Emma Lamadji, Free River

Une nouveauté  marque cette quatrième année du festival: le #Jamy offre la possibilité à de jeunes musiciens de s’afficher sur la scène immense du Palais des Sports : “ J’ai voulu reproduire  ici le coup de main que l’on donne l’été á Antibes aux musiciens en devenir. Certains penchaient pour une formule de concours, un tremplin. Pour moi ce n’est pas la bonne formule. Mieux vaut, même l’espace d’une demie-heure l’exposition, l’expression live d’un travail musical personnel de la part de nouveaux talents du jazz” affirme JeanRené Palacio, directeur artistique du festival.

 

Anthony Jambon guitare leader

 

Quatre groupes pour autant de musiques différentes.  Free River autour du chant de Emma Lamadji et de la guitare de Matia Levréro: une voix forte entre filière soul et échos d’Afrique, innervé de beaucoup de grain.
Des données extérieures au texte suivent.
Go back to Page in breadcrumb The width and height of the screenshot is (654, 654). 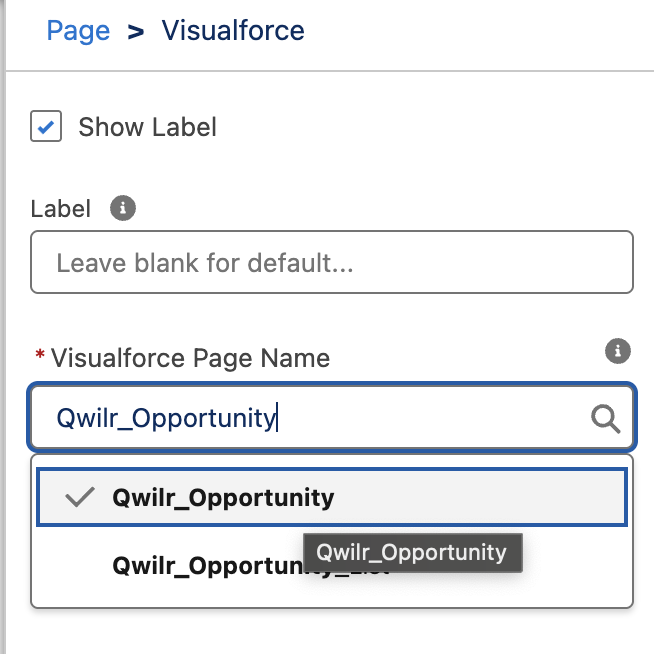point(78,31)
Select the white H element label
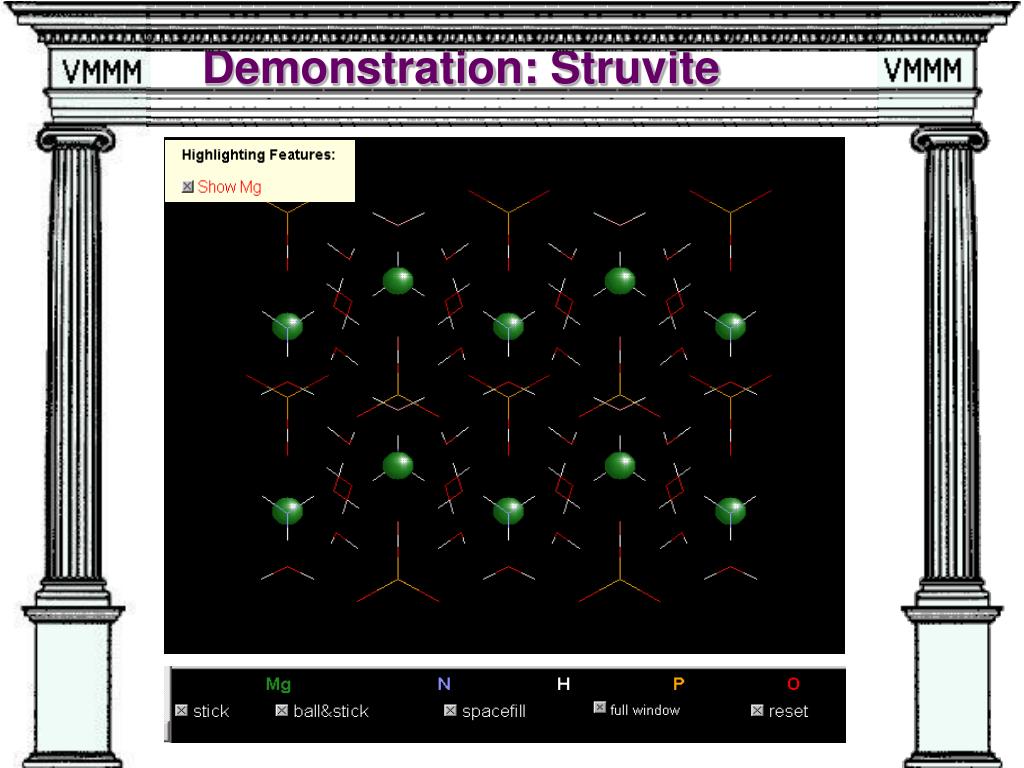Viewport: 1024px width, 768px height. 564,684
Un mode de parlé-chanté quelque part entre la manière des Last Poets et du griot sur un fond funky, de contre chants. Plus cette sonorité originale, colorée métallique, claire issue des lames du vibraphone. Anthony Jambon Group. La guitare là encore en figure de proue, Celle du leader que l’on peut entendre aussi dans un album dejá paru (Parallel Worlds, Just Looking Productions) ou dans un autre orchestre, Awake. Notes choisies, arpégées dans les chorus. Un jazz nourri de beaucoup d’appels d’air, dans une architecture sonore très élaborée à base de lignes mélodiques superposées. Edmond Billal Band diffuse des sonorités chaudes, électriques. Jusqu à saturation côté basse ou sax marqué par une tonalité de colonne d’air des plus acides. La batterie, dans un rôle de machine á rythmes, figure en place centrale. Ça sonne plutôt carré, ça cherche l’effet direct, l’accroche du corps autant que de l’esprit. Bakos: Ils sont deux sur scène en face á face, marcel noir, pantalon de survèt et baskets. Et ça déménage. Les chocs  sur les caisses de la batterie comme les vibrations transmises par la basse percutent directement l’estomac. Et plus bas si afinité.  De l’électro pur jus, du lourd, du profond question résonances. Tout les coups partent sans filtre dans l’espace dans des jets de punch lines. Surprise, dans tous ces cas le public de Megève réagit favorablement. La nuit, sur les pentes de la station, même sous une avalanche de beats, à l’évidence on ne sent pas la neige fondre…

 

Kimberose, Kubik Guitsy (g)

Un gros son global, une référence, qui sait ? à des climats entendus autrefois du côté de Stax ou Tamla Motown. Et puis au premier plan de ce décor, background de notes et de rythmes binaires bien appuyés, vient une voix. Ancrée dans la musique, très présente, typée soul mais pas que. Forcée un peu quelquefois dans les colorations extrèmes de graves ou d’aïgues. Kimberose par envie, par savoir faire donne dans la performance vocale. Au naturel, oui, semble-t-il, tel cet hommage rendu à la figure de son père. Car voilà sans doute la clef: son organe, sa manière passe bien dès lors que la chanteuse retrouve les accents du blues. Cette nécessité de faire et de dire des choses simples. Peut-être justement qu’en dehors de ces moments forts, qui sonnent vrai, l’arriére fond musical manque parfois un peu d’originalité, comme trop définitivement ficelé. Formaté. Pourtant au final c’est bien d’elle dont on se souvient. De sa voix, de sa silhouette en mouvement dans un jeu de couleurs jaillissant des spots en permanence. De son show donné, très nature, sur les planches.